Following the success of the Vote Leave campaign he was excoriating in his criticism of the May Tory government’s handling of the matter. In his blog, “On the referendum No 25: a letter to Tory MPs and Donors on the Brexit shambles”, [iv] he wrote:

“Vote Leave said during the referendum that:

1) promising to use the Article 50 process would be stupid and the UK should maintain the possibility of making real preparations to leave while NOT triggering Article 50 and

2) triggering Article 50 quickly without discussions with our EU friends and without a plan ‘would be like putting a gun in your mouth and pulling the trigger.…The Government immediately accepted bogus legal advice and triggered Article 50 quickly without discussions with our EU friends and without a plan. This immediately created major problems…The government’s nominal policy, which it put in its manifesto and has repeated many times, is to leave the Single Market and Customs Union and the jurisdiction of the ECJ. This requires preparing to be a ‘third country’ for the purposes of EU law. It requires building all the infrastructure and facilities that are normal around the world to manage trade. This process should have started BEFORE triggering A50 but the government has irretrievably botched this.

Having botched it, it could have partially recovered its blunder by starting to do it afterwards.

No such action has been taken.”

Cummings has contempt for Westminster and Whitehall and many of his comments are worth bearing in mind if there is ever a Left Labour government. 

“This set of problems derives partly from the fact that the wiring of power in Downing Street is systemically dysfunctional and, worse, those with real institutional power (Cabinet Office/HMT officials etc) have as their top priority the maintenance of this broken system and keeping Britain as closely tied to the EU as possible. There is effectively zero prospect of May’s team, totally underwater, solving these problems not least because they cannot see them — indeed, their only strategy is to ‘trust officials to be honest’, which is like trusting Bernie Madoff with your finances. Brexit cannot be done with the traditional Westminster/Whitehall system as Vote Leave warned repeatedly before 23 June 2016.”

He also does not shy away from other issues confronting the Tories:

“Further, lots of what Corbyn says is more popular than what Tory think tanks say and you believe (e.g nationalising the trains and water companies that have been run by corporate looters who Hammond says ‘we must defend’). You are only at 40% in the polls because a set of UKIP voters has decided to back you until they see how Brexit turns out. You only survived the most useless campaign in modern history because Vote Leave killed UKIP. You’re now acting like you want someone to create a serious version of it.”

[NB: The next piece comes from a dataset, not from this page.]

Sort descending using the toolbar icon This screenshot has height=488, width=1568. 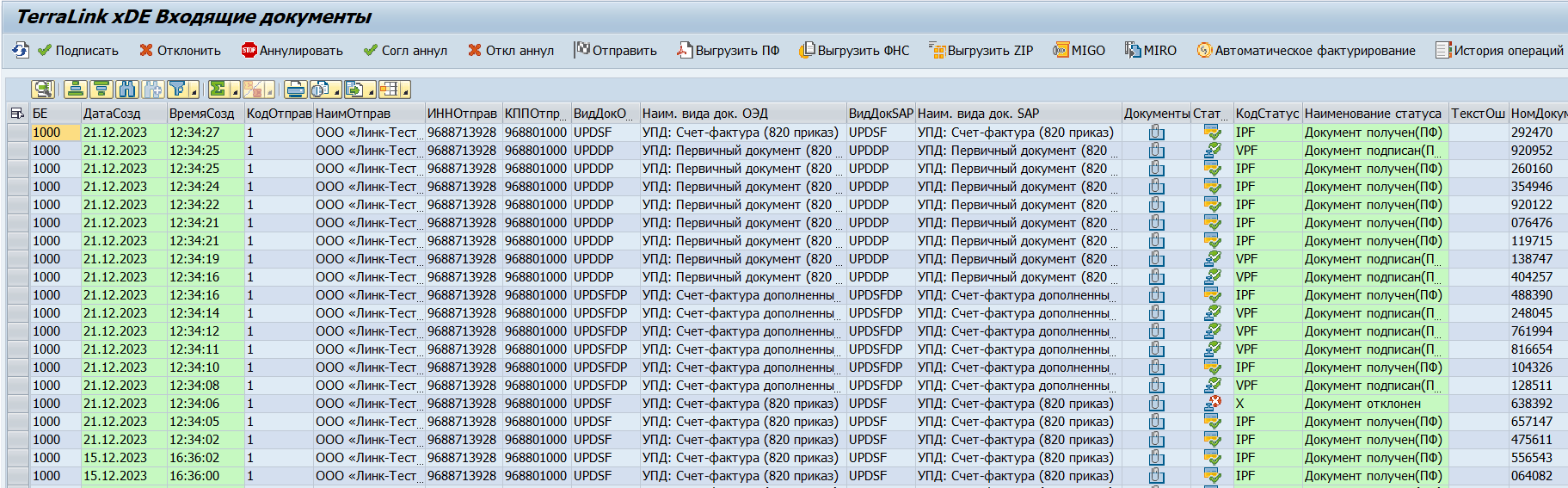coord(101,90)
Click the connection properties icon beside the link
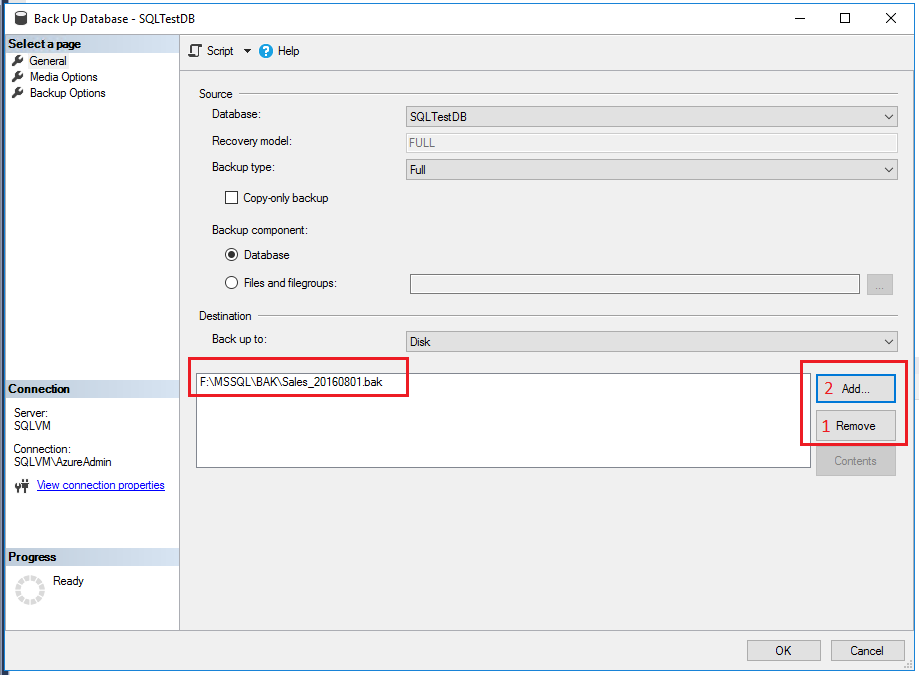919x675 pixels. (19, 485)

Cummings was correct and the Brexit Party emerged, as the ‘more serious version’, winning the European elections only weeks after its formation. In his pointing to a possible Labour election victory he warned Tory MPs and Donors:

“Every day that you refuse to face reality increases the probability not only of a terrible deal but also of Seumas Milne shortly casting his curious and sceptical eyes over your assets and tax affairs”.

 [i]  Andy Coulson, former editor of the News of the World, was found guilty of the charge of conspiracy to intercept voicemails and sentenced to 18 months in prison on 14 July 2014. He was released five months later on 21 November 2014. He faced a retrial on two other charges of conspiracy to cause misconduct in public office but in April 2015 the Crown Prosecution Service dropped the retrial.

[ii]  dominic.cummings.com

[iii] blogs.spectator.co.uk/2017/01/dominic-cummings-brexit-referendum-won

   and, “on the referendum No 21: branching histories of the 2016 referendum and ‘the frogs before the storm’,

   9 January 2017. 

[iv] “On the referendum No 25: a letter to Tory MPs and Donors on the Brexit shambles”, 23 May 2018.